If I remember right, there's a spot you need to hit on their shield, towards the lower half of it.  It took a while.


----------



## Bront (Dec 10, 2005)

Just won with Geoffrey Longsword.  Unfortunately, it appears i forgot how to joust.

I remember it took me a while.

Tips:

#1: don't be afraid to ask Robin for help early.  When you need the men and are short on money, they can do wonders.  Later, when you're richer, you can usually afford what you need anyway.

#2: Knights are cool, but soldiers win battles.  5:1 soldiers to knights is the lowest ratio you want.  7-8:1 is a bit better, though this can vary.

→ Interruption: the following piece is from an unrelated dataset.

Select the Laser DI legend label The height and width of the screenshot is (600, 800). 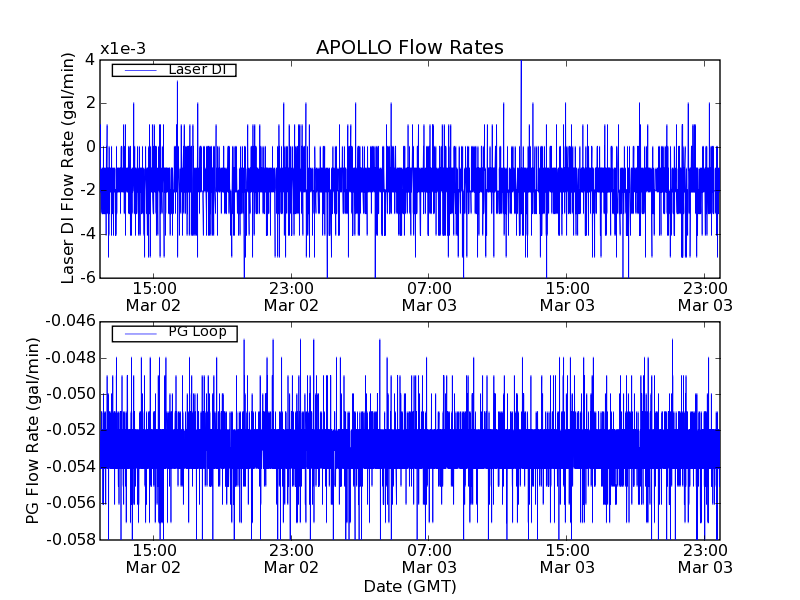[196, 69]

#3: Play to your strengths.  Great leaders fight battles better (At least supposedly).  Great Swordsmen should raid (Potentialy lots of cash 70+ gold) and rescue damsels in distress (Good for morale, can potentialy raise a quality).  Great Jousters should joust (Fame can help raise qualitys, and improve morale, jousting for land is a great way to win 3 pieces of land in one turn with no fighting.

#4 Very early, put everything in your campaign army.  You get more soldiers for conqouring uncontrolled land, and if no one can threaten your castle, what good are they doing there?  Same think later with your home castle if it's surrounded by your own land.

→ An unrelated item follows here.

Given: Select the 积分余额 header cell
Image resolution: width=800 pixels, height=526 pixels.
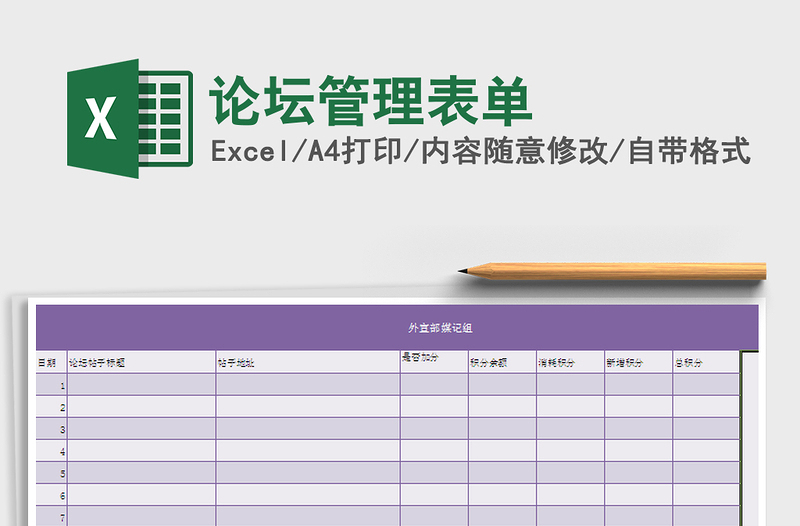Looking at the screenshot, I should tap(502, 362).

#5 Practice.  Swordsmanship isn't too tricky, but if you're good at it, you can get another character strength instead.  Same with Jousting.


----------



## Duncan Haldane (Dec 13, 2005)

Droogie said:
			
		

> So whats your secret?
> 
> How does one actually win a joust?




I remember playing this game on my PC (IBM 8086) way back when.
I remember that I knew a secret for jousting.  I would press a certain number of arrow keys left/right, then another number up/down (7/2??), and then I could hit the middle of the joust every time.

The game became pretty boring then, because I could win every game just by winning the tourneys.

But the C64 version may have been different.


----------



## Dark Jezter (Dec 13, 2005)

Okay, I just won the game.  I played as Wolfric the Wild and jousted my way to victory.

I had trouble figuring out how to joust at first on this flash version, but then I learned that you can move your lance up and down in addition to left and right.  Once I figured out where to aim my lance (lower part of opponent's shield right as he's about to meet you) I never lost a match.

I also got very good at swordfighting, to the point where I never failed when raiding or rescuing damsels in distress.

P.S.  Also, Bront gave some good advice; don't be afraid to ask for help from Robin Hood near the start of the game.  He can help you grab some territories early on, and by the time you've got a big enough income to purchase a strong army, you won't need Robin's help anymore.


----------



## Chris Tavares (Dec 14, 2005)

Brain said:
			
		

> Pretty cool, but the game cheated against me.  The computer attacked a territory that was not adjacent to its own territories, in fact it was only adjacent to my own territories.  Not sure how that happened.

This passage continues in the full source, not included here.